(Work to complete):
In all of the data below, replace every "Privacy Policy" with "Privacy Notice" and leave everything else unchanged. Leave the pictures out of your answer.

(Data section):
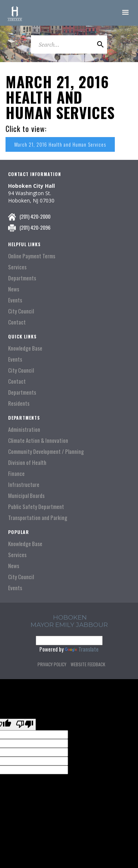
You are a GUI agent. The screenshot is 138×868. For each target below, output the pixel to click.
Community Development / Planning (46, 451)
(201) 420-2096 (35, 227)
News (14, 289)
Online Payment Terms (32, 256)
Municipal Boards (26, 495)
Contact (17, 322)
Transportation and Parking (38, 517)
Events (15, 300)
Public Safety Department (36, 506)
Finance (16, 473)
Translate (82, 649)
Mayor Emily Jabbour (69, 625)
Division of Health (27, 462)
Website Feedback (88, 664)
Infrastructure (24, 484)
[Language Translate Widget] (69, 641)
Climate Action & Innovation (38, 440)
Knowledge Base (25, 348)
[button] (125, 13)
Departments (22, 278)
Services (17, 267)
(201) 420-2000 (35, 216)
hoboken (70, 617)
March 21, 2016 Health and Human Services (60, 144)
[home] (15, 13)
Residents (19, 403)
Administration (24, 429)
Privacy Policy (52, 664)
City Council (21, 311)
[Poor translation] (25, 724)
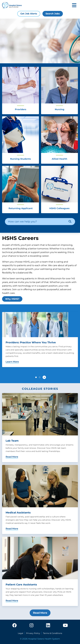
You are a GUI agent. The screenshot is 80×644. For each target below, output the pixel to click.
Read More (40, 613)
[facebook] (15, 626)
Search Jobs (53, 14)
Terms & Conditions (53, 633)
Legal (20, 633)
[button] (36, 377)
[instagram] (31, 626)
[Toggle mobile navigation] (74, 6)
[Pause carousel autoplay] (44, 377)
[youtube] (65, 626)
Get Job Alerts (29, 14)
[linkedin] (48, 626)
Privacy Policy (33, 633)
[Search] (70, 222)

(Finished task):
You are a GUI agent. The screenshot is 138×868. For each target below, output the pixel to click.
Community Development / Planning (46, 451)
(201) 420-2096 (35, 227)
News (14, 289)
Online Payment Terms (32, 256)
Municipal Boards (26, 495)
Contact (17, 322)
Transportation and Parking (38, 517)
Events (15, 300)
Public Safety Department (36, 506)
Finance (16, 473)
Translate (82, 649)
Mayor Emily Jabbour (69, 625)
Division of Health (27, 462)
Website Feedback (88, 664)
Infrastructure (24, 484)
[Language Translate Widget] (69, 641)
Climate Action & Innovation (38, 440)
Knowledge Base (25, 348)
[button] (125, 13)
Departments (22, 278)
Services (17, 267)
(201) 420-2000 (35, 216)
hoboken (70, 617)
March 21, 2016 Health and Human Services (60, 144)
[home] (15, 13)
Residents (19, 403)
Administration (24, 429)
Privacy Notice (52, 664)
City Council (21, 311)
[Poor translation] (25, 724)
You are a GUI agent. The screenshot is 80×644. For each target below, output the pixel to click.
Read More (40, 613)
[facebook] (15, 626)
Search Jobs (53, 14)
Terms & Conditions (53, 633)
Legal (20, 633)
[button] (36, 377)
[instagram] (31, 626)
[Toggle mobile navigation] (74, 6)
[Pause carousel autoplay] (44, 377)
[youtube] (65, 626)
Get Job Alerts (29, 14)
[linkedin] (48, 626)
Privacy Notice (33, 633)
[Search] (70, 222)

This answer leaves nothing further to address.